**** Extracted records ****
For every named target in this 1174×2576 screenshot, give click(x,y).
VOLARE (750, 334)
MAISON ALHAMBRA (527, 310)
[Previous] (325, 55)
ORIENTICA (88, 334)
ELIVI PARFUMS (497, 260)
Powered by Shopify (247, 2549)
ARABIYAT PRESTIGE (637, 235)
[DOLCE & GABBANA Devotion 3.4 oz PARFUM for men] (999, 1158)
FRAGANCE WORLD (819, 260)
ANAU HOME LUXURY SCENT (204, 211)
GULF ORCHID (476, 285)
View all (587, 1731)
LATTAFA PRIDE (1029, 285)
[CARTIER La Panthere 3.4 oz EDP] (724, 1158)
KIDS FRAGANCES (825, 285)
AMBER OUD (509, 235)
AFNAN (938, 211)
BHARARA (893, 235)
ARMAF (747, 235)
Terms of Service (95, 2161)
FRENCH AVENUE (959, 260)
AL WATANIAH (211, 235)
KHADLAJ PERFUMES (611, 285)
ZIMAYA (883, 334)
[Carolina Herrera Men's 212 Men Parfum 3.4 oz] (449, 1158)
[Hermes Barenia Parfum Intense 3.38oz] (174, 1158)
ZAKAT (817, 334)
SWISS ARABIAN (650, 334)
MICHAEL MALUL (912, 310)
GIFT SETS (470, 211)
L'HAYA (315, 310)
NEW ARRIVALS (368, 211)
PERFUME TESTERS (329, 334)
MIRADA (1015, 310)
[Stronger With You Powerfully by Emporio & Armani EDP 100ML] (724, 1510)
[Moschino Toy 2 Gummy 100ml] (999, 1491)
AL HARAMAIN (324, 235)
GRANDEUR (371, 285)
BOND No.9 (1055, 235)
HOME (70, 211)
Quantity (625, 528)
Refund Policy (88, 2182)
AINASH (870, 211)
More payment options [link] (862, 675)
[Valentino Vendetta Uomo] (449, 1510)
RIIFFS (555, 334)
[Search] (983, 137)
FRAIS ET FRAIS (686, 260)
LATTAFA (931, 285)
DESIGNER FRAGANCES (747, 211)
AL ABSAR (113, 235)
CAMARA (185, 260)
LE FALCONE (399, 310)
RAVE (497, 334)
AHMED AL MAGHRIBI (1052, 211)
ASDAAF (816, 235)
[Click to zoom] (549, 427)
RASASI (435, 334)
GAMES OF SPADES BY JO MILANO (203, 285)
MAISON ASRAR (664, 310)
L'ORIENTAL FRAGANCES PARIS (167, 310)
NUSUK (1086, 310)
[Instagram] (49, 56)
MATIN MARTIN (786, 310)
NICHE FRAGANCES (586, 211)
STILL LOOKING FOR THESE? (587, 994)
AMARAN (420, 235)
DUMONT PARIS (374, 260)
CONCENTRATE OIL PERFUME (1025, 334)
****
--- Brief ---
Look above for the line containing "SWISS ARABIAN (650, 334)". Output from there through the line containing "AL ABSAR (113, 235)", exactly and inclusively.

--- Output below ---
SWISS ARABIAN (650, 334)
MICHAEL MALUL (912, 310)
GIFT SETS (470, 211)
L'HAYA (315, 310)
NEW ARRIVALS (368, 211)
PERFUME TESTERS (329, 334)
MIRADA (1015, 310)
[Stronger With You Powerfully by Emporio & Armani EDP 100ML] (724, 1510)
[Moschino Toy 2 Gummy 100ml] (999, 1491)
AL HARAMAIN (324, 235)
GRANDEUR (371, 285)
BOND No.9 (1055, 235)
HOME (70, 211)
Quantity (625, 528)
Refund Policy (88, 2182)
AINASH (870, 211)
More payment options [link] (862, 675)
[Valentino Vendetta Uomo] (449, 1510)
RIIFFS (555, 334)
[Search] (983, 137)
FRAIS ET FRAIS (686, 260)
LATTAFA (931, 285)
DESIGNER FRAGANCES (747, 211)
AL ABSAR (113, 235)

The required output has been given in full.